▸ **WORK INSTRUCTIONS**
Character for character, reproduce every entry below.

[Stored items]

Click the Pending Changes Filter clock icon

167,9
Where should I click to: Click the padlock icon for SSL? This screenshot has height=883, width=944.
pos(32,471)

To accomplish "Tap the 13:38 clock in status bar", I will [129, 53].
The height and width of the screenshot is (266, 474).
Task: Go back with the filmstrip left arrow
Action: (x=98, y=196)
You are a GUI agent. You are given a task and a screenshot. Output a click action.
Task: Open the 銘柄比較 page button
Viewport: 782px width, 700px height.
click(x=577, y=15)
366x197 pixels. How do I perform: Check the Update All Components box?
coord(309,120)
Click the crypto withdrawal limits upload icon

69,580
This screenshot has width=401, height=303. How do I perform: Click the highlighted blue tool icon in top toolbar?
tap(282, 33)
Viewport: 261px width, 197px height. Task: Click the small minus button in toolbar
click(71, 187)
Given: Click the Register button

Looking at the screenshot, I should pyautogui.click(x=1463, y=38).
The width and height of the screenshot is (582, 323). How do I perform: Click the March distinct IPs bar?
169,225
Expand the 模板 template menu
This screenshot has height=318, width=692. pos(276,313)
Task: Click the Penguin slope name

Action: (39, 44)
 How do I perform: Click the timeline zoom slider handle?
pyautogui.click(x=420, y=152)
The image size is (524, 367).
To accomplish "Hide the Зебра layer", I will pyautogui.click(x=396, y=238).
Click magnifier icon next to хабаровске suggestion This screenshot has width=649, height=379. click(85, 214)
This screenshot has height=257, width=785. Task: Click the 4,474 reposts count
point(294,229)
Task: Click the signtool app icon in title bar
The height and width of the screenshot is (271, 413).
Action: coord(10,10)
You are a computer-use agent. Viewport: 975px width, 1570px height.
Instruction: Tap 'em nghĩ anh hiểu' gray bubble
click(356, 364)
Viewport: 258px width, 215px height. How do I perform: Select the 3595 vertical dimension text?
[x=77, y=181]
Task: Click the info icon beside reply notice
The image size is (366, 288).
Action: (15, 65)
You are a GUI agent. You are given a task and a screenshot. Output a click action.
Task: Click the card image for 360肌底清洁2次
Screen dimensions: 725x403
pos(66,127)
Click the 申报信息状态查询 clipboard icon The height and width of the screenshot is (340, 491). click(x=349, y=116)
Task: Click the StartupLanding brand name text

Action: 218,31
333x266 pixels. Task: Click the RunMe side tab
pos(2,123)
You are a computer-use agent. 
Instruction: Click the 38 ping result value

▸ **SOLUTION FOR THIS PROBLEM**
Click the Pending Changes Filter clock icon

167,9
Where should I click to: Click the padlock icon for SSL? This screenshot has height=883, width=944.
pos(32,471)

To accomplish "Tap the 13:38 clock in status bar", I will [129, 53].
The height and width of the screenshot is (266, 474).
Task: Go back with the filmstrip left arrow
Action: (x=98, y=196)
You are a GUI agent. You are given a task and a screenshot. Output a click action.
Task: Open the 銘柄比較 page button
Viewport: 782px width, 700px height.
click(x=577, y=15)
366x197 pixels. How do I perform: Check the Update All Components box?
coord(309,120)
Click the crypto withdrawal limits upload icon

69,580
This screenshot has width=401, height=303. How do I perform: Click the highlighted blue tool icon in top toolbar?
tap(282, 33)
Viewport: 261px width, 197px height. Task: Click the small minus button in toolbar
click(71, 187)
Given: Click the Register button

Looking at the screenshot, I should pyautogui.click(x=1463, y=38).
The width and height of the screenshot is (582, 323). How do I perform: Click the March distinct IPs bar?
169,225
Expand the 模板 template menu
This screenshot has height=318, width=692. pos(276,313)
Task: Click the Penguin slope name

Action: (39, 44)
 How do I perform: Click the timeline zoom slider handle?
pyautogui.click(x=420, y=152)
The image size is (524, 367).
To accomplish "Hide the Зебра layer", I will pyautogui.click(x=396, y=238).
Click magnifier icon next to хабаровске suggestion This screenshot has width=649, height=379. click(85, 214)
This screenshot has height=257, width=785. Task: Click the 4,474 reposts count
point(294,229)
Task: Click the signtool app icon in title bar
The height and width of the screenshot is (271, 413).
Action: coord(10,10)
You are a computer-use agent. Viewport: 975px width, 1570px height.
Instruction: Tap 'em nghĩ anh hiểu' gray bubble
click(356, 364)
Viewport: 258px width, 215px height. How do I perform: Select the 3595 vertical dimension text?
[x=77, y=181]
Task: Click the info icon beside reply notice
The image size is (366, 288).
Action: (15, 65)
You are a GUI agent. You are given a task and a screenshot. Output a click action.
Task: Click the card image for 360肌底清洁2次
Screen dimensions: 725x403
pos(66,127)
Click the 申报信息状态查询 clipboard icon The height and width of the screenshot is (340, 491). click(x=349, y=116)
Task: Click the StartupLanding brand name text

Action: 218,31
333x266 pixels. Task: Click the RunMe side tab
pos(2,123)
You are a computer-use agent. 
Instruction: Click the 38 ping result value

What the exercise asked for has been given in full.